begin DATA FOR THE TASK

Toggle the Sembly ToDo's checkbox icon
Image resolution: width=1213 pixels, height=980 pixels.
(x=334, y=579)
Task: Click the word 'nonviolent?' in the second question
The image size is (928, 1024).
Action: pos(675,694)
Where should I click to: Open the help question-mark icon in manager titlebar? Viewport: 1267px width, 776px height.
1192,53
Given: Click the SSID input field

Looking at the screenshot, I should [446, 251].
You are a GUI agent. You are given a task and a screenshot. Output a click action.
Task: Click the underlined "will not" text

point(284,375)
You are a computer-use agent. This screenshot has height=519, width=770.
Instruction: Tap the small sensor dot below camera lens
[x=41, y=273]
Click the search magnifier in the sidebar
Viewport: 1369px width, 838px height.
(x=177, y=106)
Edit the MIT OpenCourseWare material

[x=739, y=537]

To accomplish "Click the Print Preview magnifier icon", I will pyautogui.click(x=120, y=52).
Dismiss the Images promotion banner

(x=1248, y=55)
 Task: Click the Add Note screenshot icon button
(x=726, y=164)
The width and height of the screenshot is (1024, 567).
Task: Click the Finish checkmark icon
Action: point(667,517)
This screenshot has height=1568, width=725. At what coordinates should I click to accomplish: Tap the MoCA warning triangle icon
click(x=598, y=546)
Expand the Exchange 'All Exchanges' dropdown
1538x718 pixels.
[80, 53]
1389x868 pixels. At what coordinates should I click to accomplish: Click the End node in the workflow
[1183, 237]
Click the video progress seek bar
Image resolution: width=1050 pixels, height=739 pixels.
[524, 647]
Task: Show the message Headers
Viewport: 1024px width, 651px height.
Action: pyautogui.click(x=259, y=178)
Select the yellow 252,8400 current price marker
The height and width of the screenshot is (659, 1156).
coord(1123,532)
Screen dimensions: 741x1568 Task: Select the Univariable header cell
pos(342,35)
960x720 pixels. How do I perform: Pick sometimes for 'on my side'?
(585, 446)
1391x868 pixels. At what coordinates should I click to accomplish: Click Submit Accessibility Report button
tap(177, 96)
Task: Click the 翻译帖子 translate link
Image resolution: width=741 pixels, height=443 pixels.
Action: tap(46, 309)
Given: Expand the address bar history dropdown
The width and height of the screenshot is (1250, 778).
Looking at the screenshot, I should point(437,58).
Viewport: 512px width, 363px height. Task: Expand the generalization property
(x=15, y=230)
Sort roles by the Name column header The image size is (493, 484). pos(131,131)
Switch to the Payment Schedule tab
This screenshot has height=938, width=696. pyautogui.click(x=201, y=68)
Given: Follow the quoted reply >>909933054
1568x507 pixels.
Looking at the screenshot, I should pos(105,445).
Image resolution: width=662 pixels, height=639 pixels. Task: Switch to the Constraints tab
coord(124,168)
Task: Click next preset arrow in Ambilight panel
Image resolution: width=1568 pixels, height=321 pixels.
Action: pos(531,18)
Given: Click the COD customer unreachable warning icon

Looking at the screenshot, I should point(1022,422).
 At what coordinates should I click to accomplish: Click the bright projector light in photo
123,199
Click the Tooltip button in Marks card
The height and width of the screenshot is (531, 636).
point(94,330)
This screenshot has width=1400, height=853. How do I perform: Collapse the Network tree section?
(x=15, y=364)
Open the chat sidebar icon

end DATA FOR THE TASK

Render all lines of the entries above as a numbered list, leaving out any blank lines.

1. Toggle the Sembly ToDo's checkbox icon
2. Image resolution: width=1213 pixels, height=980 pixels.
3. (x=334, y=579)
4. Task: Click the word 'nonviolent?' in the second question
5. The image size is (928, 1024).
6. Action: pos(675,694)
7. Where should I click to: Open the help question-mark icon in manager titlebar? Viewport: 1267px width, 776px height.
8. 1192,53
9. Given: Click the SSID input field
10. Looking at the screenshot, I should [446, 251].
11. You are a GUI agent. You are given a task and a screenshot. Output a click action.
12. Task: Click the underlined "will not" text
13. point(284,375)
14. You are a computer-use agent. This screenshot has height=519, width=770.
15. Instruction: Tap the small sensor dot below camera lens
16. [x=41, y=273]
17. Click the search magnifier in the sidebar
18. Viewport: 1369px width, 838px height.
19. (x=177, y=106)
20. Edit the MIT OpenCourseWare material
21. [x=739, y=537]
22. To accomplish "Click the Print Preview magnifier icon", I will pyautogui.click(x=120, y=52).
23. Dismiss the Images promotion banner
24. (x=1248, y=55)
25.  Task: Click the Add Note screenshot icon button
26. (x=726, y=164)
27. The width and height of the screenshot is (1024, 567).
28. Task: Click the Finish checkmark icon
29. Action: point(667,517)
30. This screenshot has height=1568, width=725. At what coordinates should I click to accomplish: Tap the MoCA warning triangle icon
31. click(x=598, y=546)
32. Expand the Exchange 'All Exchanges' dropdown
33. 1538x718 pixels.
34. [80, 53]
35. 1389x868 pixels. At what coordinates should I click to accomplish: Click the End node in the workflow
36. [1183, 237]
37. Click the video progress seek bar
38. Image resolution: width=1050 pixels, height=739 pixels.
39. [524, 647]
40. Task: Show the message Headers
41. Viewport: 1024px width, 651px height.
42. Action: pyautogui.click(x=259, y=178)
43. Select the yellow 252,8400 current price marker
44. The height and width of the screenshot is (659, 1156).
45. coord(1123,532)
46. Screen dimensions: 741x1568 Task: Select the Univariable header cell
47. pos(342,35)
48. 960x720 pixels. How do I perform: Pick sometimes for 'on my side'?
49. (585, 446)
50. 1391x868 pixels. At what coordinates should I click to accomplish: Click Submit Accessibility Report button
51. tap(177, 96)
52. Task: Click the 翻译帖子 translate link
53. Image resolution: width=741 pixels, height=443 pixels.
54. Action: tap(46, 309)
55. Given: Expand the address bar history dropdown
56. The width and height of the screenshot is (1250, 778).
57. Looking at the screenshot, I should point(437,58).
58. Viewport: 512px width, 363px height. Task: Expand the generalization property
59. (x=15, y=230)
60. Sort roles by the Name column header The image size is (493, 484). pos(131,131)
61. Switch to the Payment Schedule tab
62. This screenshot has height=938, width=696. pyautogui.click(x=201, y=68)
63. Given: Follow the quoted reply >>909933054
64. 1568x507 pixels.
65. Looking at the screenshot, I should pos(105,445).
66. Image resolution: width=662 pixels, height=639 pixels. Task: Switch to the Constraints tab
67. coord(124,168)
68. Task: Click next preset arrow in Ambilight panel
69. Image resolution: width=1568 pixels, height=321 pixels.
70. Action: pos(531,18)
71. Given: Click the COD customer unreachable warning icon
72. Looking at the screenshot, I should point(1022,422).
73.  At what coordinates should I click to accomplish: Click the bright projector light in photo
74. 123,199
75. Click the Tooltip button in Marks card
76. The height and width of the screenshot is (531, 636).
77. point(94,330)
78. This screenshot has width=1400, height=853. How do I perform: Collapse the Network tree section?
79. (x=15, y=364)
80. Open the chat sidebar icon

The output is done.